Goal of the exercise
Write every line of the records below as a JSON list of strings, one string per line, skipping blank lines.

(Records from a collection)
•••••

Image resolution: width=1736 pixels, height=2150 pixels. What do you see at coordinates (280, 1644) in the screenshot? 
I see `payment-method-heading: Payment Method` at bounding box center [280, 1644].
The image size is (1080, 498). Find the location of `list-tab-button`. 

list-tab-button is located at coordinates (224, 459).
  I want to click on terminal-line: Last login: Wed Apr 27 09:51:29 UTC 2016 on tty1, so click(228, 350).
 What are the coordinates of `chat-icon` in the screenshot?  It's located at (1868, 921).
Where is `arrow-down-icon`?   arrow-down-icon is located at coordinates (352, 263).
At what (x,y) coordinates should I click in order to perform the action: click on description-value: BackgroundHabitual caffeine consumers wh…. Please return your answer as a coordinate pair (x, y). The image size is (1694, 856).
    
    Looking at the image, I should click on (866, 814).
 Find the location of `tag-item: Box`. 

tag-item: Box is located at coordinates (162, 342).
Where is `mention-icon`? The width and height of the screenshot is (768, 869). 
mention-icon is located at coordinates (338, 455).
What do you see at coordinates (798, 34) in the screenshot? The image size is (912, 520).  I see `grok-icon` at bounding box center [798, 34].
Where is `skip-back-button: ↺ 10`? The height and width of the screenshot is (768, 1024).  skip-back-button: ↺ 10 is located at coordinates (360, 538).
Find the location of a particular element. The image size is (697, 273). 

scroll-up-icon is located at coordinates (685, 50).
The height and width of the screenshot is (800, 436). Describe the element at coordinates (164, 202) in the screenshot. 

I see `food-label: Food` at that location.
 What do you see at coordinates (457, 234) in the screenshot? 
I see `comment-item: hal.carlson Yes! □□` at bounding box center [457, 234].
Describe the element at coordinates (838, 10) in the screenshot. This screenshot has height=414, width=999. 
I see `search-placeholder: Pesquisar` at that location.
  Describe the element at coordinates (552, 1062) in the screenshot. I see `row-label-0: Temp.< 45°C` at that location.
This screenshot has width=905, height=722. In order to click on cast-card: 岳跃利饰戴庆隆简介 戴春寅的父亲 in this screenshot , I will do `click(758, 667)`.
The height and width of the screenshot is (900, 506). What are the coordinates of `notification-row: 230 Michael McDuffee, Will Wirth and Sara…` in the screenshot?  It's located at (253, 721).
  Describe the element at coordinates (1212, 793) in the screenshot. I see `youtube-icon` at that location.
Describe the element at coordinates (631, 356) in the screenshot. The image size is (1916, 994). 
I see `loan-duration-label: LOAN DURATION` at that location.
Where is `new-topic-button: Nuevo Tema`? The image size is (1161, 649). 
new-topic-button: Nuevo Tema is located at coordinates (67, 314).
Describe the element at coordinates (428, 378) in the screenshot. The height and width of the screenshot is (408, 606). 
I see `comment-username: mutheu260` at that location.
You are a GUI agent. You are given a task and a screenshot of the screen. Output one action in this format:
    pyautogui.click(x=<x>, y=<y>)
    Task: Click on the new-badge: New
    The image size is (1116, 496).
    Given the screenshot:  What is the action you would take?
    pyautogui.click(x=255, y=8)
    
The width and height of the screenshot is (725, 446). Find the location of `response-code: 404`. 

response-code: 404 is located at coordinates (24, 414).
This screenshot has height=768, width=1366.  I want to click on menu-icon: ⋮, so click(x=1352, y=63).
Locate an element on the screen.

•••••

Exercise output
[
  "Image resolution: width=1736 pixels, height=2150 pixels. What do you see at coordinates (280, 1644) in the screenshot? ",
  "I see `payment-method-heading: Payment Method` at bounding box center [280, 1644].",
  "The image size is (1080, 498). Find the location of `list-tab-button`. ",
  "list-tab-button is located at coordinates (224, 459).",
  "  I want to click on terminal-line: Last login: Wed Apr 27 09:51:29 UTC 2016 on tty1, so click(228, 350).",
  " What are the coordinates of `chat-icon` in the screenshot?  It's located at (1868, 921).",
  "Where is `arrow-down-icon`?   arrow-down-icon is located at coordinates (352, 263).",
  "At what (x,y) coordinates should I click in order to perform the action: click on description-value: BackgroundHabitual caffeine consumers wh…. Please return your answer as a coordinate pair (x, y). The image size is (1694, 856).",
  "    Looking at the image, I should click on (866, 814).",
  " Find the location of `tag-item: Box`. ",
  "tag-item: Box is located at coordinates (162, 342).",
  "Where is `mention-icon`? The width and height of the screenshot is (768, 869). ",
  "mention-icon is located at coordinates (338, 455).",
  "What do you see at coordinates (798, 34) in the screenshot? The image size is (912, 520).  I see `grok-icon` at bounding box center [798, 34].",
  "Where is `skip-back-button: ↺ 10`? The height and width of the screenshot is (768, 1024).  skip-back-button: ↺ 10 is located at coordinates (360, 538).",
  "Find the location of a particular element. The image size is (697, 273). ",
  "scroll-up-icon is located at coordinates (685, 50).",
  "The height and width of the screenshot is (800, 436). Describe the element at coordinates (164, 202) in the screenshot. ",
  "I see `food-label: Food` at that location.",
  " What do you see at coordinates (457, 234) in the screenshot? ",
  "I see `comment-item: hal.carlson Yes! □□` at bounding box center [457, 234].",
  "Describe the element at coordinates (838, 10) in the screenshot. This screenshot has height=414, width=999. ",
  "I see `search-placeholder: Pesquisar` at that location.",
  "  Describe the element at coordinates (552, 1062) in the screenshot. I see `row-label-0: Temp.< 45°C` at that location.",
  "This screenshot has width=905, height=722. In order to click on cast-card: 岳跃利饰戴庆隆简介 戴春寅的父亲 in this screenshot , I will do `click(758, 667)`.",
  "The height and width of the screenshot is (900, 506). What are the coordinates of `notification-row: 230 Michael McDuffee, Will Wirth and Sara…` in the screenshot?  It's located at (253, 721).",
  "  Describe the element at coordinates (1212, 793) in the screenshot. I see `youtube-icon` at that location.",
  "Describe the element at coordinates (631, 356) in the screenshot. The image size is (1916, 994). ",
  "I see `loan-duration-label: LOAN DURATION` at that location.",
  "Where is `new-topic-button: Nuevo Tema`? The image size is (1161, 649). ",
  "new-topic-button: Nuevo Tema is located at coordinates (67, 314).",
  "Describe the element at coordinates (428, 378) in the screenshot. The height and width of the screenshot is (408, 606). ",
  "I see `comment-username: mutheu260` at that location.",
  "You are a GUI agent. You are given a task and a screenshot of the screen. Output one action in this format:",
  "    pyautogui.click(x=<x>, y=<y>)",
  "    Task: Click on the new-badge: New",
  "    The image size is (1116, 496).",
  "    Given the screenshot:  What is the action you would take?",
  "    pyautogui.click(x=255, y=8)",
  "The width and height of the screenshot is (725, 446). Find the location of `response-code: 404`. ",
  "response-code: 404 is located at coordinates (24, 414).",
  "This screenshot has height=768, width=1366.  I want to click on menu-icon: ⋮, so click(x=1352, y=63).",
  "Locate an element on the screen."
]